The nights that I’d wake up soaked in sweat so severe that I’d have to strip my bed and flip the mattress were physical clues. The irritability after these nightmares were also signs. My fear of ever showing anger combined with my tightly suppressed anger was even more evidence. My withdrawal from those closest to me was slow and insidious. But I could never come to accept these things about myself. The shame would never allow it. I could keep this one contained the rest of my life, I felt. All this one required was mental toughness. It wasn’t dependent upon the strength of my ever more weakening physical flesh.
Or maybe it was…
At the extreme urging of my ex-wife, I decided to make an appointment over at the dreaded Mental Health clinic at the VA hospital. A place that I remember feeling fortunate that I would never have to go. After all, my problems are just physical. It is the one place for which vets feel the most stigma entering.
I was now going there.
When I found myself sitting in that waiting room, my stomach was in knots and I almost just left. I felt like crawling out of my skin. The nightmares and night sweats were easier to deal with than this. But where would this lead if I didn’t get help? If I didn’t deal with it?

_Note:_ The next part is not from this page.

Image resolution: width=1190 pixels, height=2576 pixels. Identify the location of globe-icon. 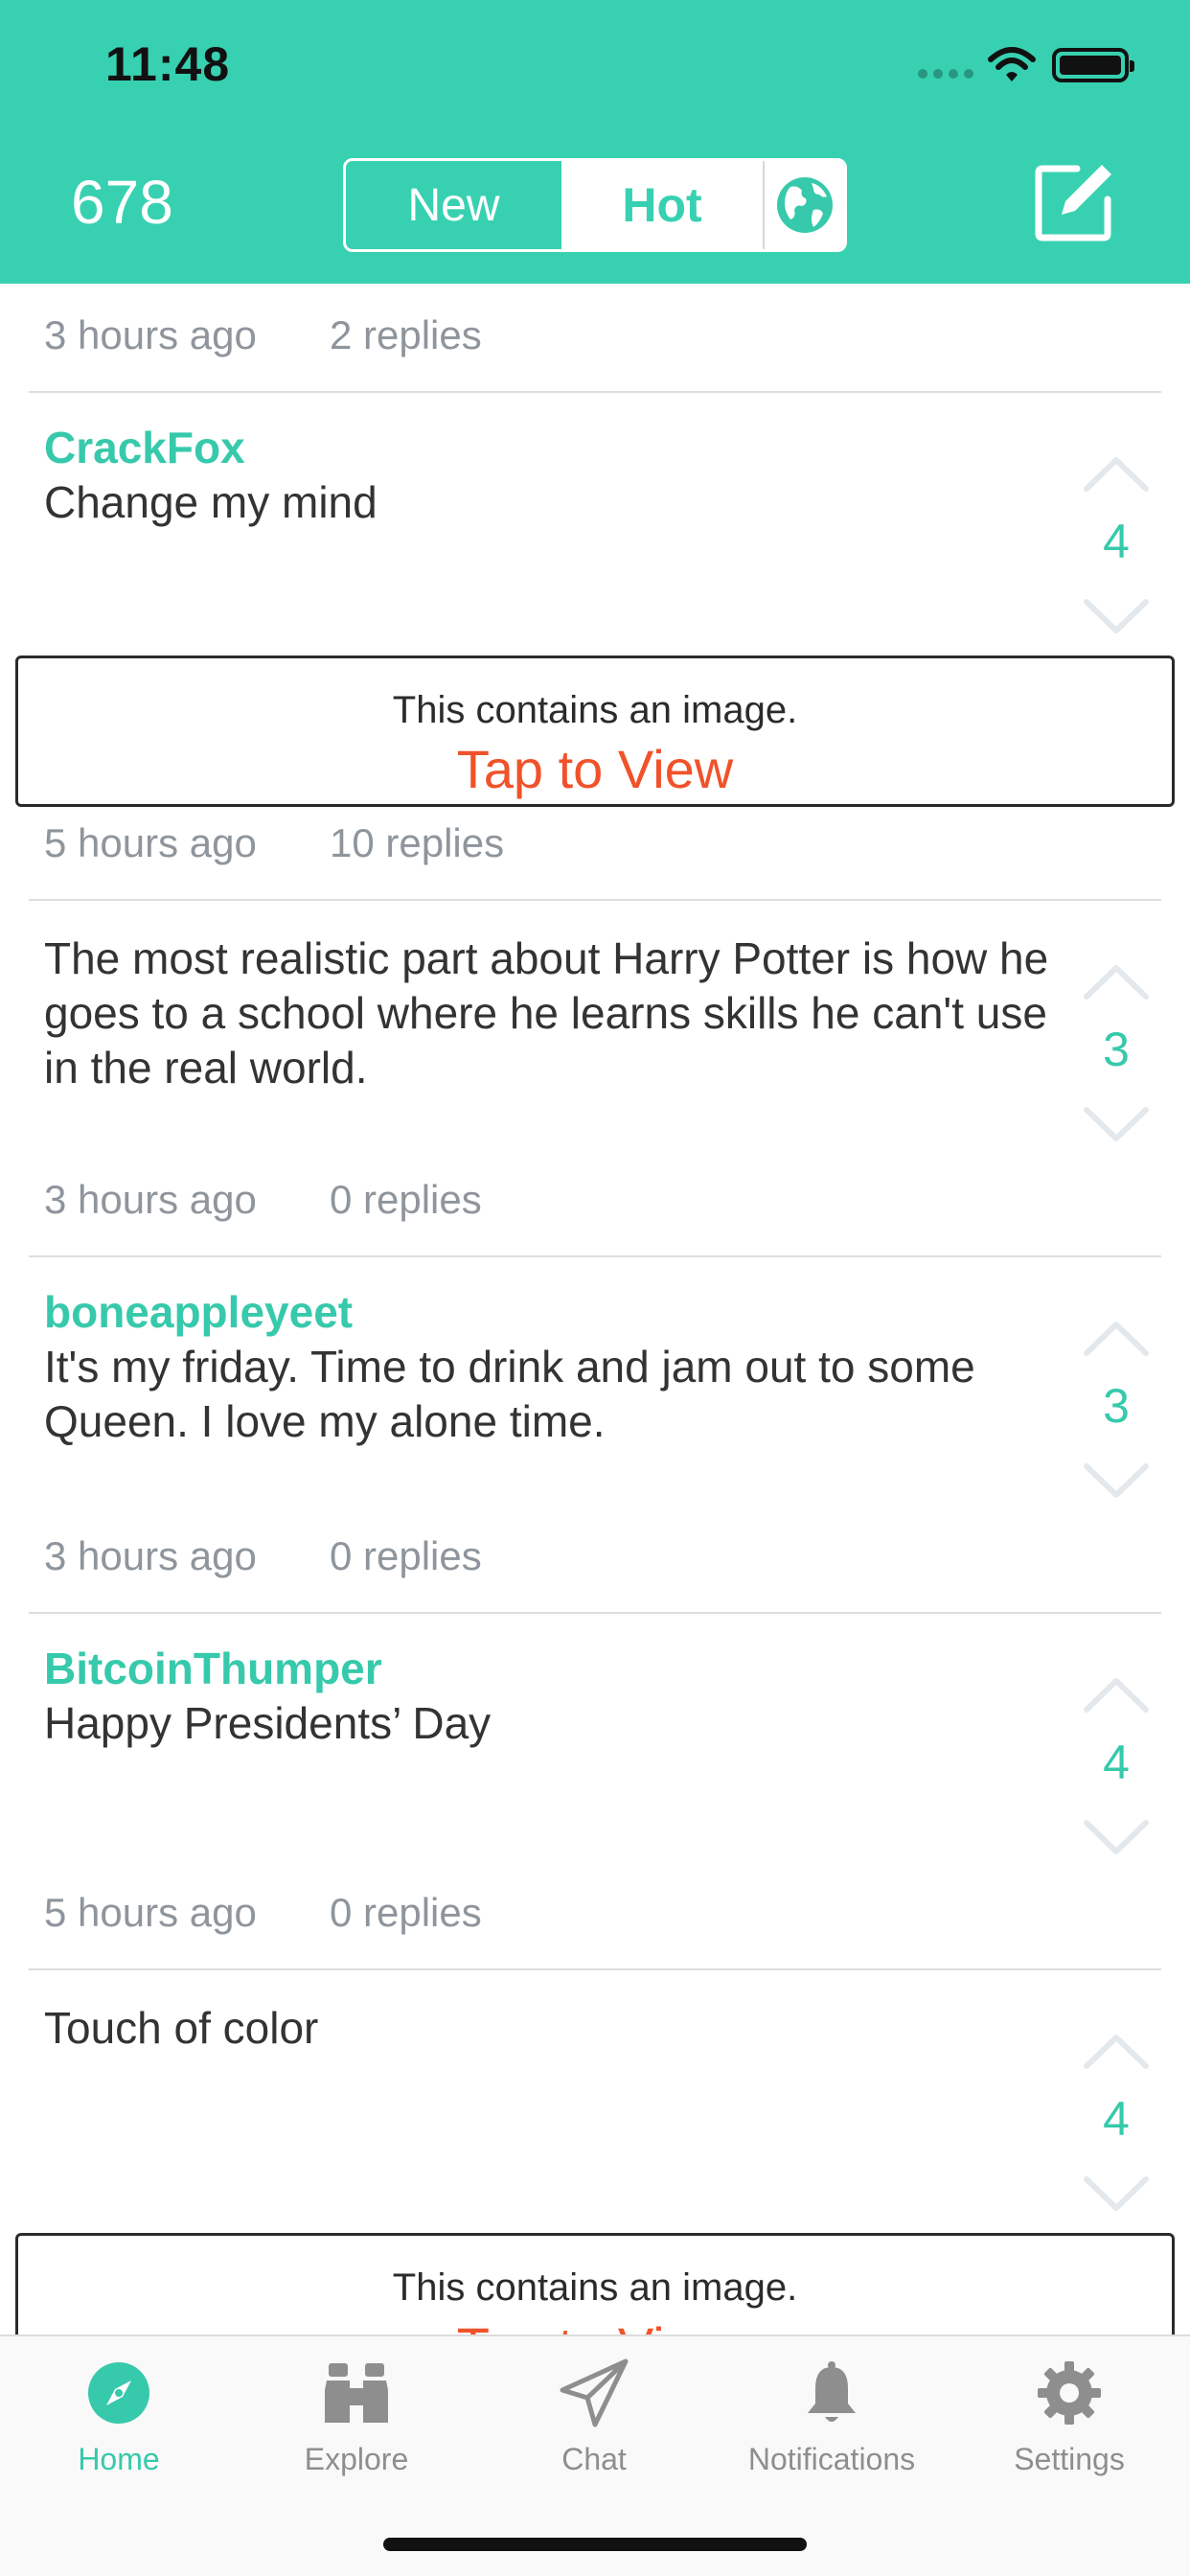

Deep inside, I knew the answer to that one already.
So now the VA has diagnosed me with moderate PTSD*, and I’m not entirely sure how to wrap my arms around this one. My family knows, but my daughter doesn’t. There are a small number of folks here who know who I really am behind this moniker, but this revelation about myself has still been done in a mostly anonymous fashion. Maybe that’s also why I’m doing here.
This is a highly private and personal thing for me to reveal, and I really really don’t even want to be talking about it at all…but I’m going to anyway.
It seems like the right thing to do.
*Note: Okay, maybe I should be even more brutally honest here. It’s actually moderate to severe PTSD, but I like to think I’m more on the moderate side.